Just like I was dismissive of sports players back problems, I never fully understood the mental drain that comes with being in pain every day.  It’s a real mind f$%#.  That’s why comprehensive programs include mental health as an important component of treatment. 

One of the programs mentioned in the book “Crooked” is 4 week intensive program at the “Research Institute of Chicago“, which was recently renamed.  Here is a brief quote from the book that describes the program.

“Patients worked hard – five days a week, eight hours a day, for four weeks. They might begin the day with an eight a.m. Feldenkrais class, followed by a cardio conditioning session. Then came a pool workout, followed by lunch. In the afternoon, a group counseling meeting was followed by individual physical therapy. Patients engaged in four or five exercise classes each day, but there were also slots in the schedule devoted to learning relaxation techniques, including biofeedback and meditation. No absences were permitted, and there was always weekend homework.”


Individually, this program costs $45,000 if you were paying out of pocket, but they are working closely with insurance companies to educate them on how this will ultimately save money in the long run.

Focus on physical rehabilitation

Often, our first two questions are:

  1. Can’t I just take a pill?
  2. Can’t I just have the operation?

While physical therapy can take longer, I think the work involved helps improve the surrounding muscles.  It is also less invasive than surgery.

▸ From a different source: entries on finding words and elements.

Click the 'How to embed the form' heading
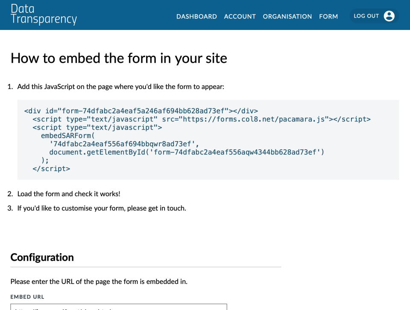Screen dimensions: 410x310 (x=119, y=58)
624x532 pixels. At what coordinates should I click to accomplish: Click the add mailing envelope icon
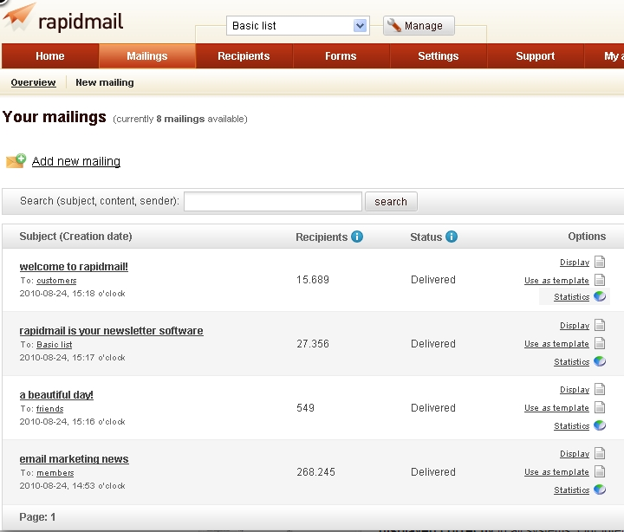pos(16,161)
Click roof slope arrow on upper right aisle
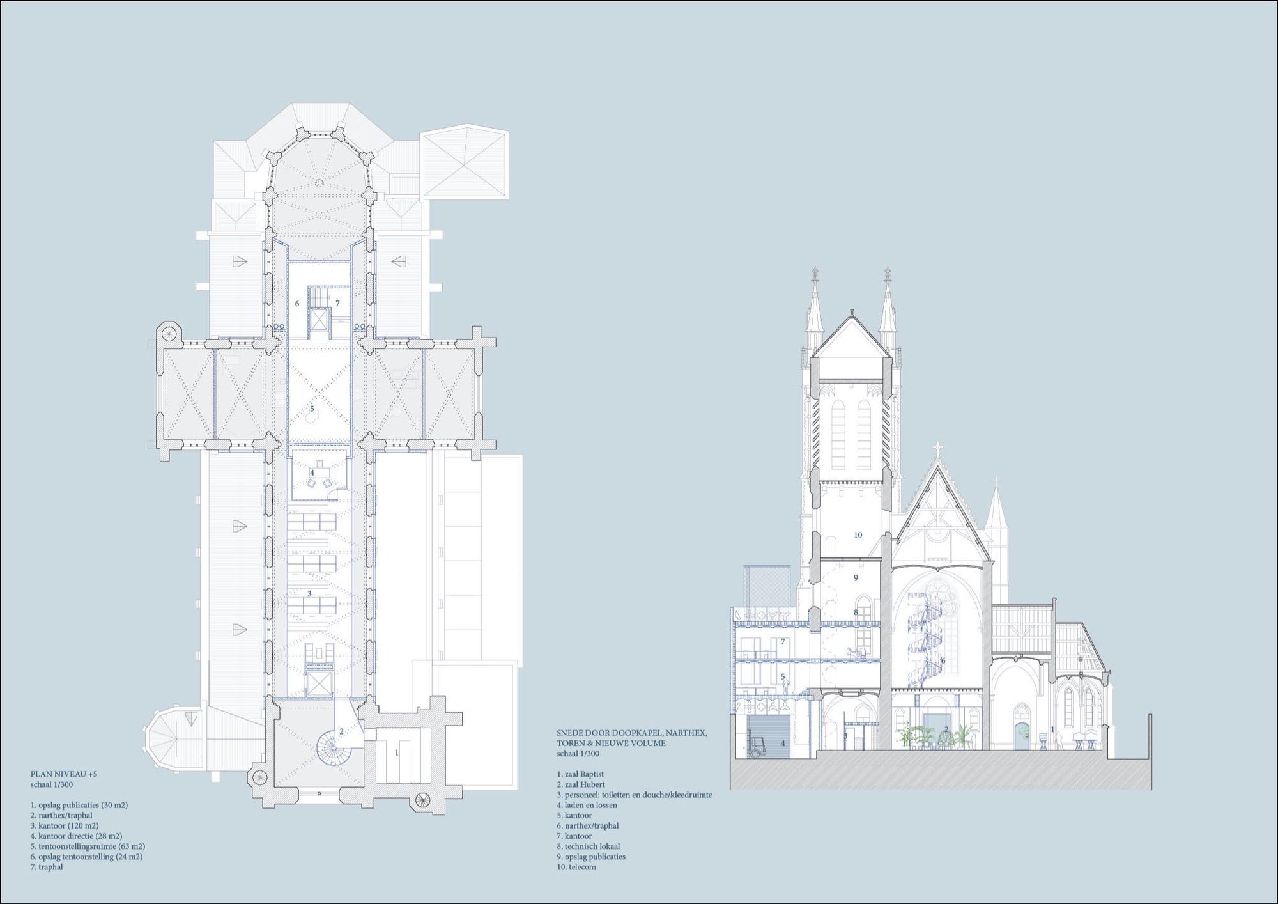 click(x=399, y=261)
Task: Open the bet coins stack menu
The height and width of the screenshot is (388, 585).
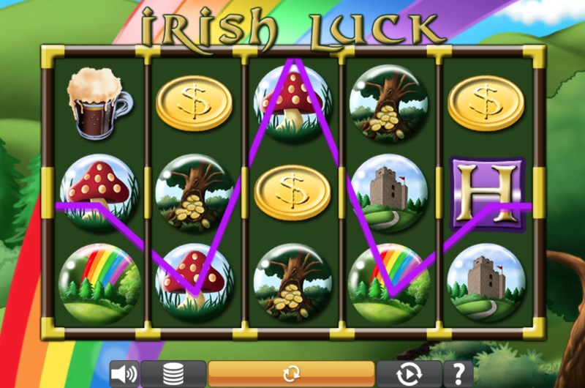Action: point(173,374)
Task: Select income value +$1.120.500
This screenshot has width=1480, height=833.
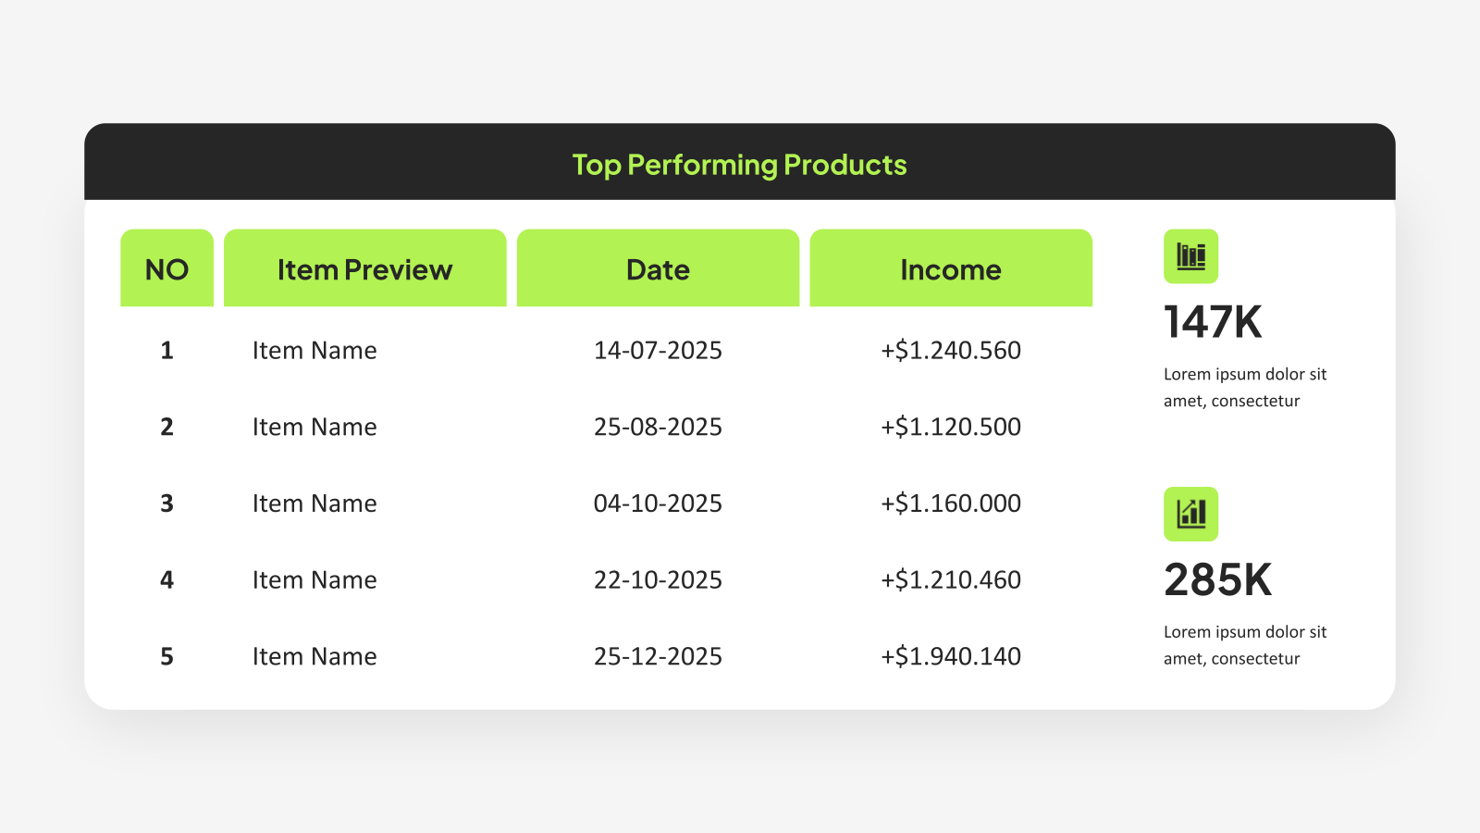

When I met my physical therapist (PT), I knew right away he was going to help me.  He gave me a thorough physical exam and provide hope that we could make progress.  He said he wants to see me 2 times per week and with a $40 copay, that’s going to be $320 per month.  Much more expensive than a gym membership.

During my first visit I expressed my concern that I had put on about 20 pounds in the last year and I was worried that my belly might make the problem worse.

However, that wasn’t actually what I had experienced.  Even when I was 20 pounds lighter, the pain levels were very similar.

My Physical therapist said that he had heard those theories, but he believed that the reverse might also be true.  Because of the lack of activity, that is the cause for weight gain.

It’s a similar theory with sleep apnea.  When you don’t sleep properly, or for the correct number of hours, you put on weight.  When you get the proper amount of sleep, you are naturally more energetic and tend to lose more weight.

Finally, regarding resources, I found this broad article that had some helpful suggestions toward reducing lower back pain.

I’m well on the road to recovery, and I’m anticipating I will regain nearly full mobility again.

Failure is not an option.

Back problems can consume a LOT of resources in both time and money, along with a psychological cost.  If you are experiencing any problems like this, my thoughts are with you, but make sure you’re planning and budgeting to take care of the problem, because it’s not going to take care of itself.   Don’t let back pain derail your financial or life goals.